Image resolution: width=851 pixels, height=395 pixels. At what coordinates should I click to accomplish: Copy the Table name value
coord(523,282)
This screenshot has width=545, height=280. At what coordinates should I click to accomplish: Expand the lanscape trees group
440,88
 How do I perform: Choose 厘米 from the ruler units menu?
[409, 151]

----

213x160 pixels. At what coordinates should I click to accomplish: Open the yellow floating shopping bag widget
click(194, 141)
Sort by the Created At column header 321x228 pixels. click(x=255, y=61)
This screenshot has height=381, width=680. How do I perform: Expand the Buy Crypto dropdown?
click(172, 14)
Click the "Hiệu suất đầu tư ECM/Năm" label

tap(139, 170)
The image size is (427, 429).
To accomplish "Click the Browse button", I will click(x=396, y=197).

----

[REQUIREMENT] Print the items that open with the line containing "This screenshot has height=381, width=680." and close with the line containing "will click(x=396, y=197).", reproducing every line exactly, including both of those lines.

[WRITTEN REPLY]
This screenshot has height=381, width=680. How do I perform: Expand the Buy Crypto dropdown?
click(172, 14)
Click the "Hiệu suất đầu tư ECM/Năm" label

tap(139, 170)
The image size is (427, 429).
To accomplish "Click the Browse button", I will click(x=396, y=197).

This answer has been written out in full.